Human toxoplasmosis: a systematic review for genetic diversity of Toxoplasma gondii in clinical samples

摘要

Toxoplasma gondii (T. gondii) as an obligate intracellular protozoan with a worldwide distribution can infect virtually all warm-blooded animals and humans. This study aims to provide a summary of the available data on genotypes of T. gondii in human. Five databases including MEDLINE in PubMed, Scopus, Science Direct, Web of Science and Google Scholar were searched for the T. gondii genotyping in human during 1995–August 2017. Next, we screened all the articles based on the inclusion and exclusion criteria.

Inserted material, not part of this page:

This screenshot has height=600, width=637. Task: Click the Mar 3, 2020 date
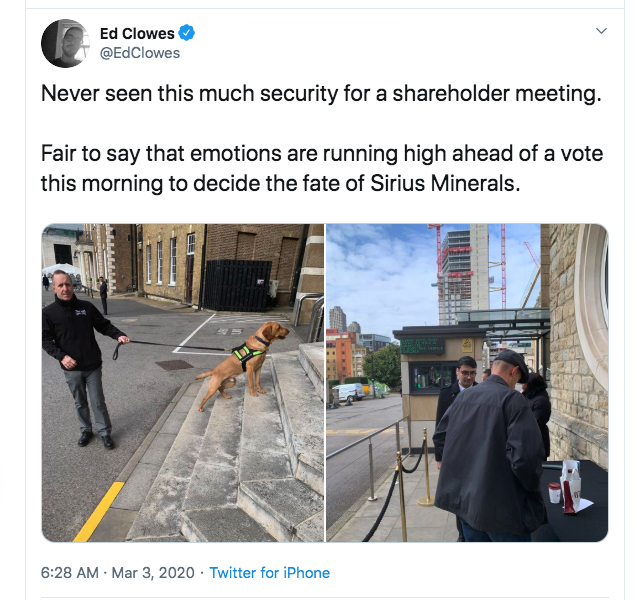click(153, 573)
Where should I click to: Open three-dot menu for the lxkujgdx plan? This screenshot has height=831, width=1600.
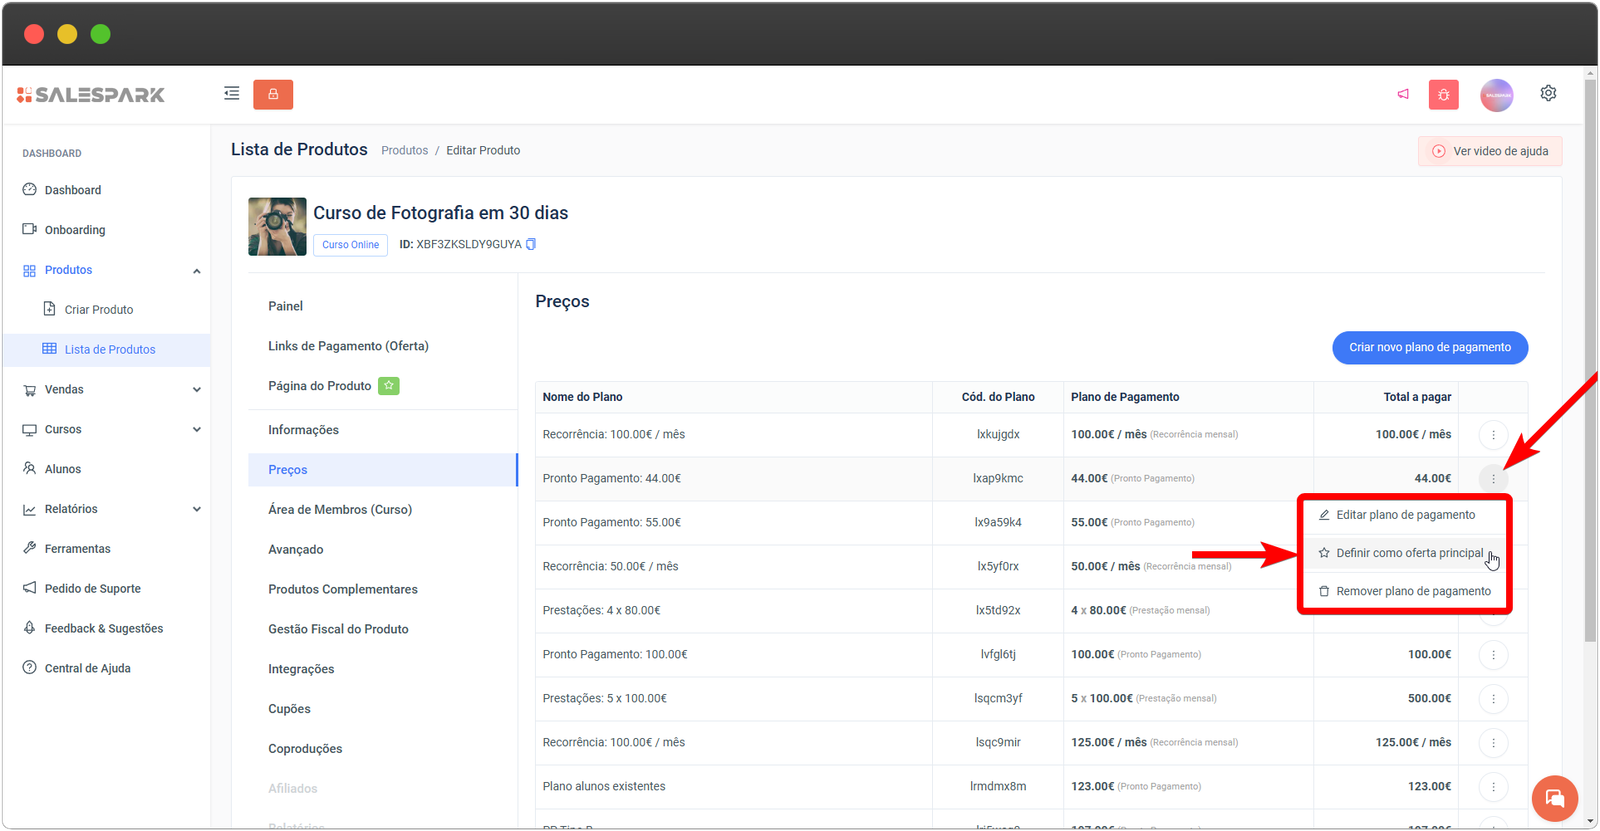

Overall, 26 studies were eligible regarding genotyping T. gondii in human samples. In clonal genotyping, 167 out of 286 cases (58%) were infected with type II. Genetic characterisation of T. gondii isolates displayed that type II was the most predominant genotype in human with the prevalence of 64.3%, 62.1% and 41.7% in patients with AIDS, congenital and ocular toxoplasmosis, respectively. In ToxoDB genotyping, most individuals were infected with genotypes #9 and #65 (21.2%). Based on these results, genotype profile of T. gondii isolates is different throughout the world. The strains in Asian and African countries are characterised by low genetic diversity, while in North and South America a wide diversity of this parasite is found. In countries without any data (e.g. Australia, Western and Southern Africa and Western Asia), identification of T. gondii genotypes might discover higher genetic diversity.